Supreme Court Allows Michigan Straight-Ticket Voting To Continue For November

A law ending the party-line voting practice was due to go into effect, but a lower court had stopped it from going into effect. Although Michigan's Secretary of State asked the justices to put that ruling on hold so the law could be enforced in November's elections, the Supreme Court denied her request on Friday morning.

WASHINGTON — Voters in Michigan will continue to be allowed to vote a straight-ticket ballot — casting their votes for all candidates of one party with a single mark — following a Supreme Court order issued on Friday morning.

Straight-ticket voting has been allowed in Michigan for more than 100 years, but legislation signed into law in January was set to end that practice this November until a federal judge halted enforcement of the law earlier this summer.

Friday's Supreme Court action formally is an order denying Michigan Secretary of State Ruth Johnson's request to put the district court's injunction on hold during Johnson's appeal of the injunction. Johnson, a Republican, had requested a ruling by Thursday, the day before a ballot wording deadline.

In the brief Friday morning order denying the stay request, in which the justices gave no reasoning for their decision, Justices Clarence Thomas and Samuel Alito noted that they would have granted the stay.

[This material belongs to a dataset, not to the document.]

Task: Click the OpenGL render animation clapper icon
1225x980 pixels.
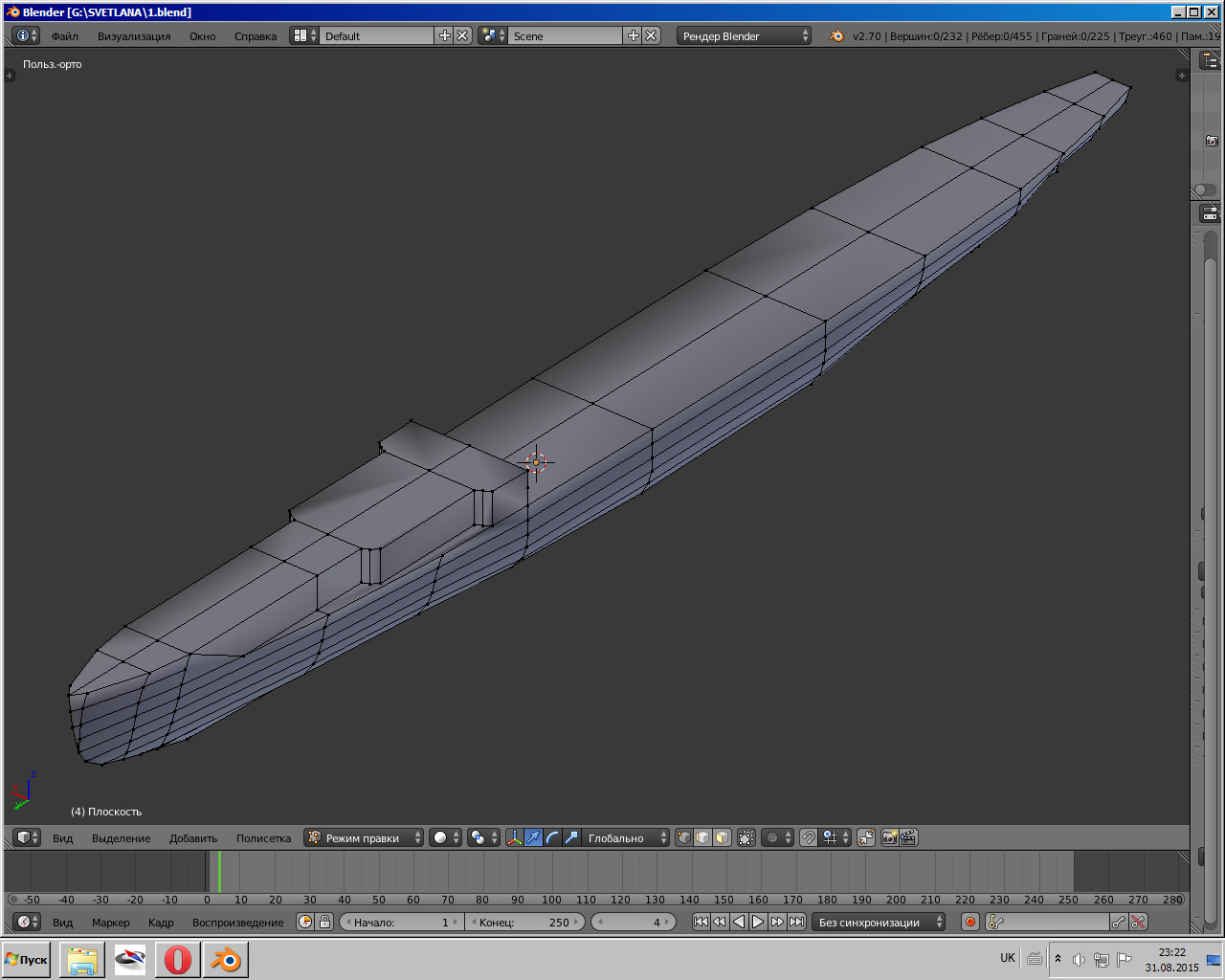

After the legislation was signed into law in January, a lawsuit challenging the new law was filed by the Michigan State A. Philip Randolph Institute and others in March. A federal court ruled that the law likely violates Section 2 of the Voting Rights Act of 1964 and the Fourteenth Amendment to the Constitution and, accordingly, issued a preliminary injunction halting enforcement of the law.

Neither the district court nor the 6th Circuit Court of Appeals would issue a stay of the injunction pending the state's appeal, leading Johnson to seek a stay from the Supreme Court on Sept. 2.